BEGIN

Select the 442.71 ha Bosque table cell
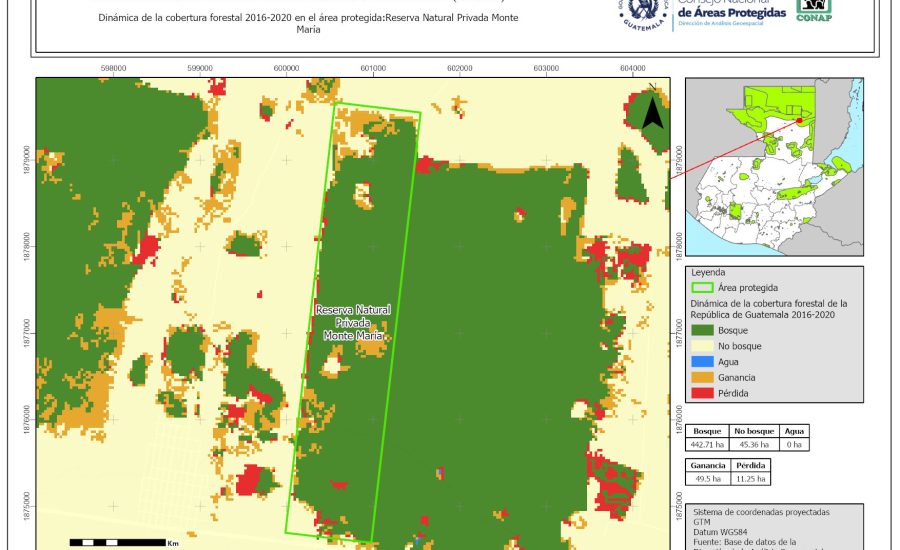Screen dimensions: 900x550 click(706, 443)
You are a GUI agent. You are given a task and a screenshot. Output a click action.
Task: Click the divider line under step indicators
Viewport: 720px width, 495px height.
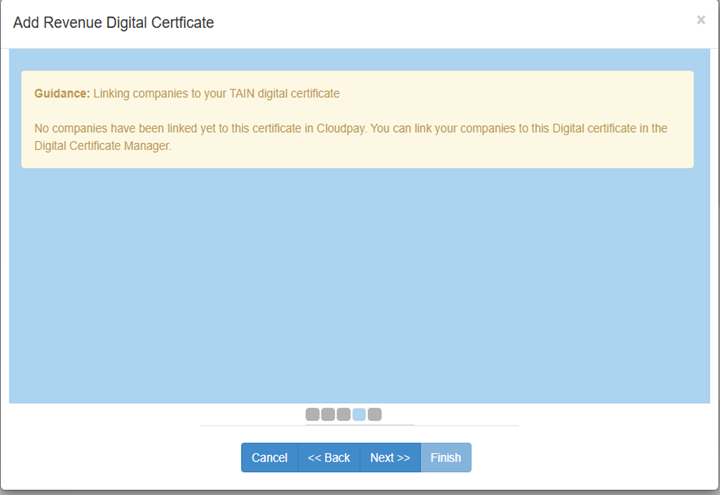click(358, 425)
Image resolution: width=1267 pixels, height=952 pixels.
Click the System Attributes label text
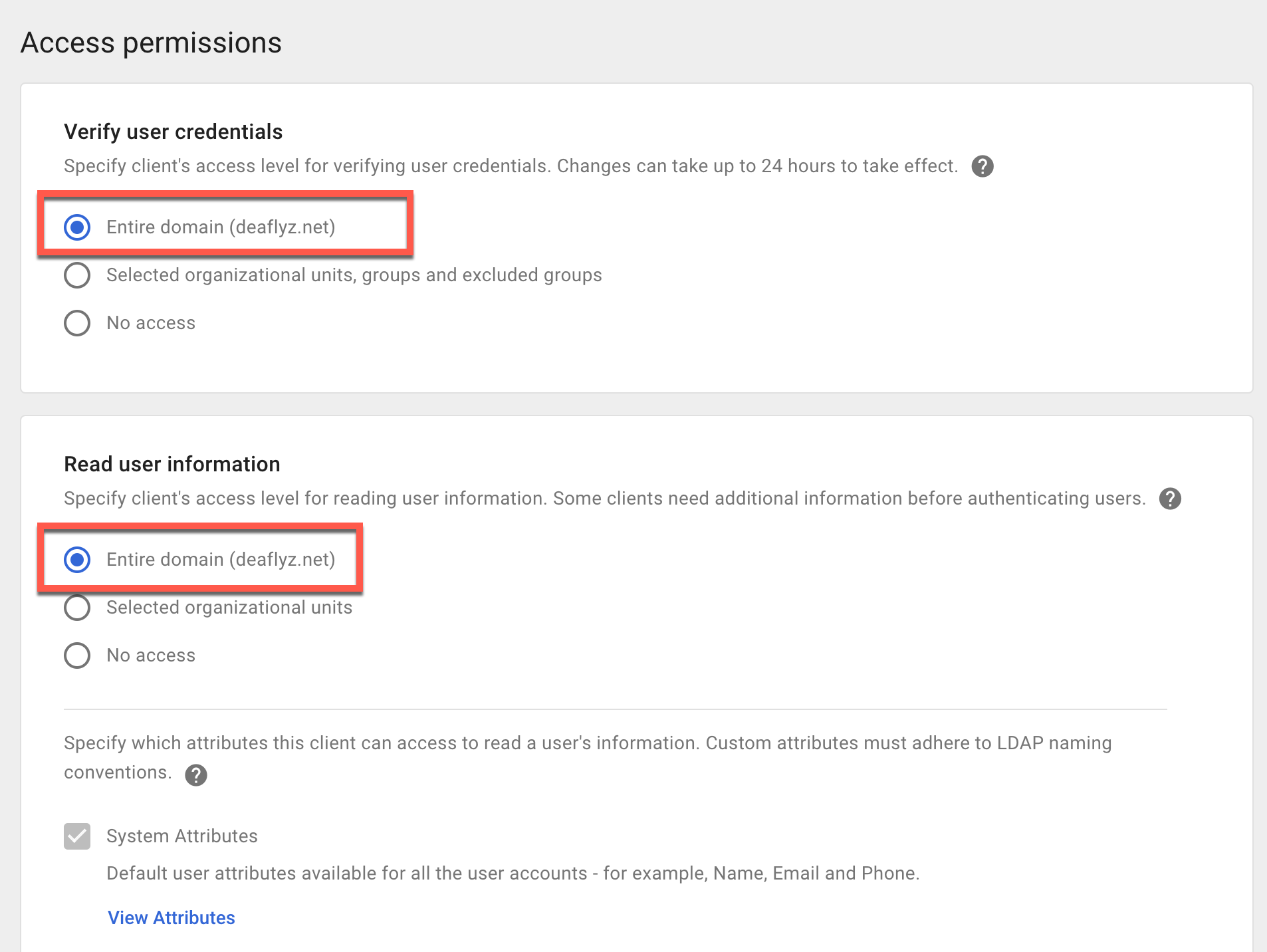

END

■ What to do:
What you return should be the full listing, unchanged, minus the pictures.

■ Exercise solution:
Select the 442.71 ha Bosque table cell
Screen dimensions: 900x550 click(706, 443)
You are a GUI agent. You are given a task and a screenshot. Output a click action.
Task: Click the divider line under step indicators
Viewport: 720px width, 495px height.
click(358, 425)
Image resolution: width=1267 pixels, height=952 pixels.
Click the System Attributes label text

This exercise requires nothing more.